→ What the task requires: What you output should match the data below exactly.

→ Material for this task:
---------------
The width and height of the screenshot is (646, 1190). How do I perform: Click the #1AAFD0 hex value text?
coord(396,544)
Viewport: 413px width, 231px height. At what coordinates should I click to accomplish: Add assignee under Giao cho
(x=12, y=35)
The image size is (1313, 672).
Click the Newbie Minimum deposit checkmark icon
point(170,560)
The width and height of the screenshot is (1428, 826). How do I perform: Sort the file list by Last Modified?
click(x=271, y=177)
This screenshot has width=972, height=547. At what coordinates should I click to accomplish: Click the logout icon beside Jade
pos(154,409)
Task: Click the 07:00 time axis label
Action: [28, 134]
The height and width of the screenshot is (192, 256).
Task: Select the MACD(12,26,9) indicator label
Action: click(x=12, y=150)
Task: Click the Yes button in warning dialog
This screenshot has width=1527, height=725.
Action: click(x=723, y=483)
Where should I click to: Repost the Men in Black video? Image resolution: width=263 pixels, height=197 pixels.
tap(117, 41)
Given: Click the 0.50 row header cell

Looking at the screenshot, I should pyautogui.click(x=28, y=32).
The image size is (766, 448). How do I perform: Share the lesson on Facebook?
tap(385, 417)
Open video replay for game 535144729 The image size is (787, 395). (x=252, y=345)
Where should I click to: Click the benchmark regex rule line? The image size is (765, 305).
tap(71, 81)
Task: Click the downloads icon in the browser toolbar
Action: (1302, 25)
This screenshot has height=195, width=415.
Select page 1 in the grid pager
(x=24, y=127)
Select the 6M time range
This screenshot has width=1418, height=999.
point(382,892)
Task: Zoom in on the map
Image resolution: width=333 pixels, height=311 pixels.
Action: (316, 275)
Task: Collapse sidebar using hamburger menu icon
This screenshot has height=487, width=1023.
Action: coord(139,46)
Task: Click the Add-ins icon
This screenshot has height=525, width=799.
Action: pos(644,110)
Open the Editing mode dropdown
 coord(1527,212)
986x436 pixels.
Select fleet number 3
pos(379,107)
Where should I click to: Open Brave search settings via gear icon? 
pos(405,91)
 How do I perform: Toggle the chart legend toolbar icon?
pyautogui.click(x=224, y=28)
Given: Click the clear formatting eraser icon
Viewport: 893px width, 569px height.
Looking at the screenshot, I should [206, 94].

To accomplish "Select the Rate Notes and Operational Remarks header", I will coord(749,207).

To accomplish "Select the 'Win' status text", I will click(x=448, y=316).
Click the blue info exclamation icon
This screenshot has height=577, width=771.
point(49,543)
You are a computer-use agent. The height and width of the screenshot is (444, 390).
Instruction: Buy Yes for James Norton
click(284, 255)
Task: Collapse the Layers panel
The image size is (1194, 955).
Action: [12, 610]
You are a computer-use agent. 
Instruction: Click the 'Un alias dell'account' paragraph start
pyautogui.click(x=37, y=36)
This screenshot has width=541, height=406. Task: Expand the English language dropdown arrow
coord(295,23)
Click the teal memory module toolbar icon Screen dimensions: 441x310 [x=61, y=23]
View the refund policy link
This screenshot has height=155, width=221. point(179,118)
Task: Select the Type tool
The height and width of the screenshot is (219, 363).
---------------
→ Task response:
The width and height of the screenshot is (646, 1190). How do I perform: Click the #1AAFD0 hex value text?
coord(396,544)
Viewport: 413px width, 231px height. At what coordinates should I click to accomplish: Add assignee under Giao cho
(x=12, y=35)
The image size is (1313, 672).
Click the Newbie Minimum deposit checkmark icon
point(170,560)
The width and height of the screenshot is (1428, 826). How do I perform: Sort the file list by Last Modified?
click(x=271, y=177)
This screenshot has width=972, height=547. At what coordinates should I click to accomplish: Click the logout icon beside Jade
pos(154,409)
Task: Click the 07:00 time axis label
Action: [28, 134]
The height and width of the screenshot is (192, 256).
Task: Select the MACD(12,26,9) indicator label
Action: click(x=12, y=150)
Task: Click the Yes button in warning dialog
This screenshot has width=1527, height=725.
Action: click(x=723, y=483)
Where should I click to: Repost the Men in Black video? Image resolution: width=263 pixels, height=197 pixels.
tap(117, 41)
Given: Click the 0.50 row header cell

Looking at the screenshot, I should pyautogui.click(x=28, y=32).
The image size is (766, 448). How do I perform: Share the lesson on Facebook?
tap(385, 417)
Open video replay for game 535144729 The image size is (787, 395). (x=252, y=345)
Where should I click to: Click the benchmark regex rule line? The image size is (765, 305).
tap(71, 81)
Task: Click the downloads icon in the browser toolbar
Action: (1302, 25)
This screenshot has height=195, width=415.
Select page 1 in the grid pager
(x=24, y=127)
Select the 6M time range
This screenshot has width=1418, height=999.
point(382,892)
Task: Zoom in on the map
Image resolution: width=333 pixels, height=311 pixels.
Action: (316, 275)
Task: Collapse sidebar using hamburger menu icon
This screenshot has height=487, width=1023.
Action: coord(139,46)
Task: Click the Add-ins icon
This screenshot has height=525, width=799.
Action: pos(644,110)
Open the Editing mode dropdown
 coord(1527,212)
986x436 pixels.
Select fleet number 3
pos(379,107)
Where should I click to: Open Brave search settings via gear icon? 
pos(405,91)
 How do I perform: Toggle the chart legend toolbar icon?
pyautogui.click(x=224, y=28)
Given: Click the clear formatting eraser icon
Viewport: 893px width, 569px height.
Looking at the screenshot, I should [206, 94].

To accomplish "Select the Rate Notes and Operational Remarks header", I will coord(749,207).

To accomplish "Select the 'Win' status text", I will click(x=448, y=316).
Click the blue info exclamation icon
This screenshot has height=577, width=771.
point(49,543)
You are a computer-use agent. The height and width of the screenshot is (444, 390).
Instruction: Buy Yes for James Norton
click(284, 255)
Task: Collapse the Layers panel
The image size is (1194, 955).
Action: [12, 610]
You are a computer-use agent. 
Instruction: Click the 'Un alias dell'account' paragraph start
pyautogui.click(x=37, y=36)
This screenshot has width=541, height=406. Task: Expand the English language dropdown arrow
coord(295,23)
Click the teal memory module toolbar icon Screen dimensions: 441x310 [x=61, y=23]
View the refund policy link
This screenshot has height=155, width=221. point(179,118)
Task: Select the Type tool
The height and width of the screenshot is (219, 363).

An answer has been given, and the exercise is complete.